本日の一品

HDMIを利用したHD配信を手軽にできる「MonsterX Live」

「MonsterX Live」入力はHDMIとマイク、出力はUSBのみとシンプル
利用時の接続イメージ。筆者はマイクを別系統で用意している

 Ustreamやニコニコ生放送など映像配信を行う際、多くの人は、Webカメラ、ビデオカメラ、デジタルカメラの動画モードなど、カメラの選択で悩むのではないだろうか。手軽なのはWebカメラで、高解像度の配信に耐えうるモデルも登場しているが、ズーム性能や手ぶれ補正など、光学的に豪華なビデオカメラは魅力。最近デジタルカメラを買ったという人なら、動画モードのスルー出力なども動画配信用カメラの候補に挙がっていることだろう。

 しかしながら、パソコンとセットで使うことが前提のWebカメラはともかく、家庭用のビデオカメラ、デジタルカメラは、パソコンとどう接続するのかがまず問題になる。赤、白、黄色のコンポジット端子をUSBに変換する製品を使えばひとまずパソコンにカメラからの映像を取り込めるが、これらはアナログでSD解像度(720×480ドット)止まりだ。HD解像度(1280×720ドット)の必要性は配信する映像の目的次第なのだが、最近のビデオカメラやデジタルカメラにはHDMI端子が装備されており、せっかくなら綺麗な映像をパソコンに取り込みたいと考えてしまう。

 ところが、映像分野の機材全般に言えることなのだが、これまではプロ用機材が主流だったこともあって、個人による映像配信に便利に使える安価な製品というのは意外なほどに少なく、専門知識の無い初心者向けともなれば、選択肢は限られてくる。

 そうした状況の中、比較的早期に製品化したのがエスケイネットで、Ustreamなどの利用を前提にしたHDMI→USBの変換ユニット「MonsterX Live」がそれだ。

 パソコンとの接続はUSB 2.0で、本体はバスパワーで駆動。入力端子はHDMIとステレオミニプラグのマイク入力のみと、非常にシンプル。USBのバスパワー駆動なので電源ボタンもなく、電源ランプがあるだけだ。本体は軽く、簡単に持ち運べるので、ノートパソコンと組み合わせた機動力を活かした配信にも活用できる。配信ソフトウェアは付属していないので、ソフトウェア環境は予め勉強したり用意したりする必要がある。

 「MonsterX Live」はHDMIで最大1080p、60fpsの映像の入力をサポートしており、最大720pの映像を出力可能。
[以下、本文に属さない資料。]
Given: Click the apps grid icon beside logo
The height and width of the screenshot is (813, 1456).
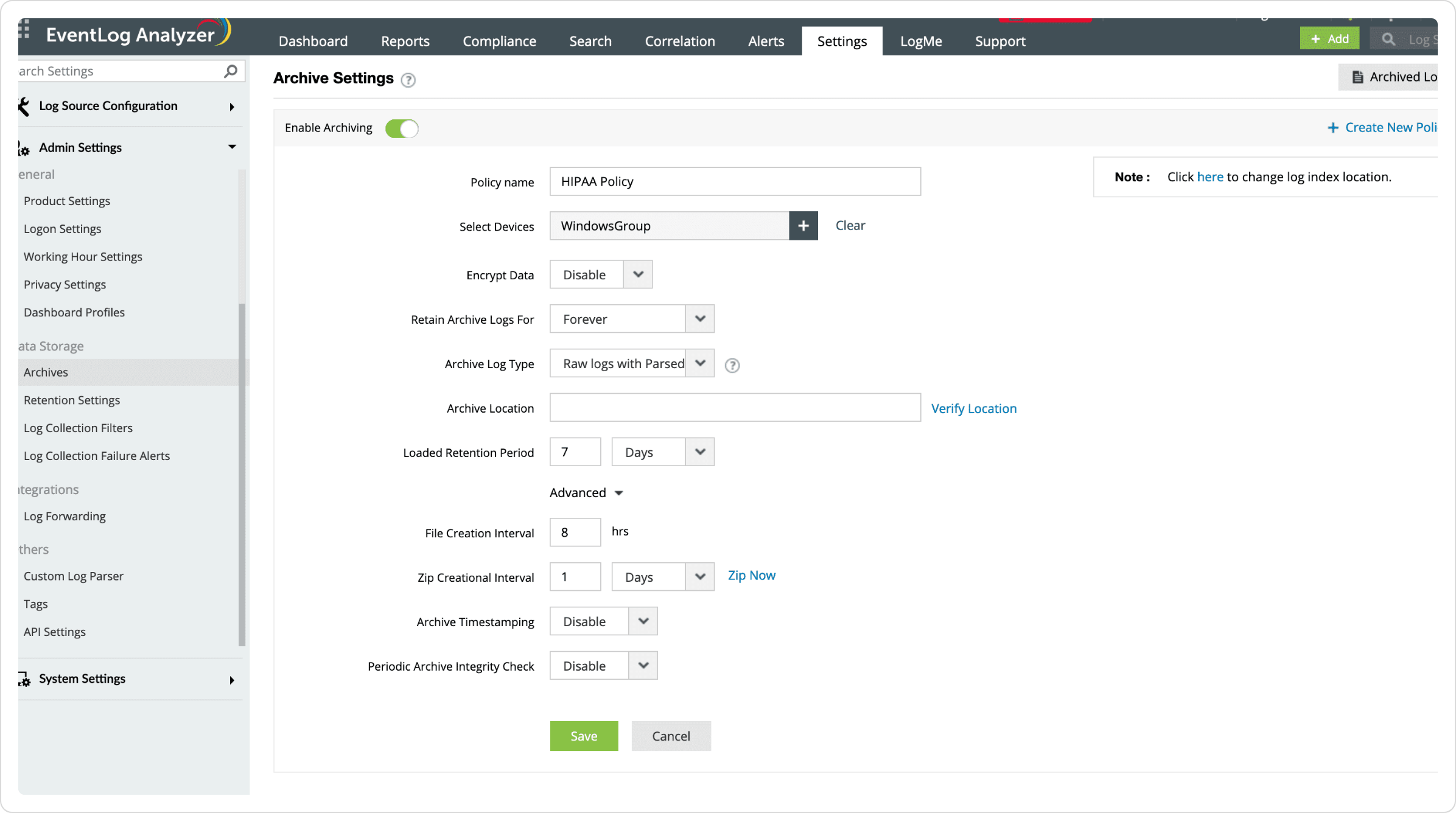Looking at the screenshot, I should pos(24,30).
パソコンには最大720pで映像が入力されることになる。ソフトウェアによっては、HD配信環境は有料版だけの機能としている場合はあるが、無料ソフトでもHD配信の環境を整えることは可能だ。配信ビットレートを上げ過ぎると、配信サービスによっては受信側で見づらくなるかもしれないので(最近はモバイル端末で配信を見る人も多いのだ)留意したいところだが、SD解像度と比べれば緻密さには雲泥の差があるので、細かなディテールを伝えたい配信では重宝する。

 現在は実売1万5000円弱で購入可能で、同種の機能を実現する製品の中では(機能がシンプルなこともあり)比較的安価なのが「MonsterX Live」のポイントなのだが、注意しなければいけない点もある。USB接続は環境によっては不安定になることがあり、また音声のバックグラウンドノイズなどもそれなりに感じられる印象だ。高級な製品ではないので、使い分けが必要といったところだろうか。特に音声まわりは筆者的に不満も多かったので、HDMIの音声およびミニプラグによるマイク入力のどちらも見切りをつけ、別系統でパソコンに入力することにして、「MonsterX Live」はHDMIの映像入力専用としている。
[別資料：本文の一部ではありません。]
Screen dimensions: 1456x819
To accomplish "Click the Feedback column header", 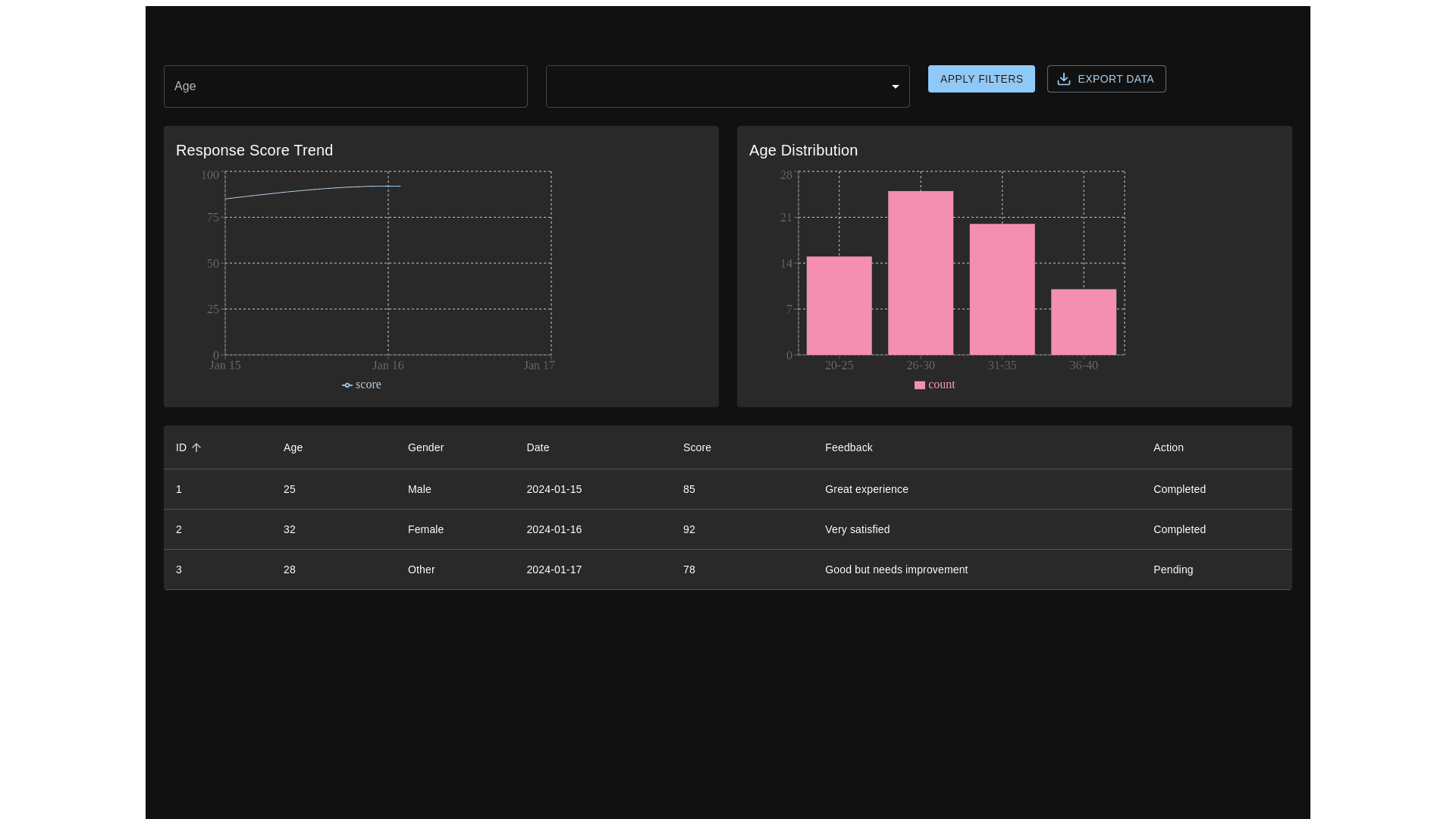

 このような不満点があるとはいえ、スイッチャーを兼ねたような本格的なHDMI対応製品は使いこなせない、そもそも高くて買えない、という人にとって「MonsterX Live」は数少ない選択肢であることは確か。絶対に失敗したくないシリアスな配信にはオススメできないが(笑)、カメラを使う配信において、実際の回線の通信速度と配信ビットレートの関係や、視聴者からのHD配信へのフィードバックなどは、実施してみないと得られないノウハウだ。HD配信の入門用として検討の価値があるのではないだろうか。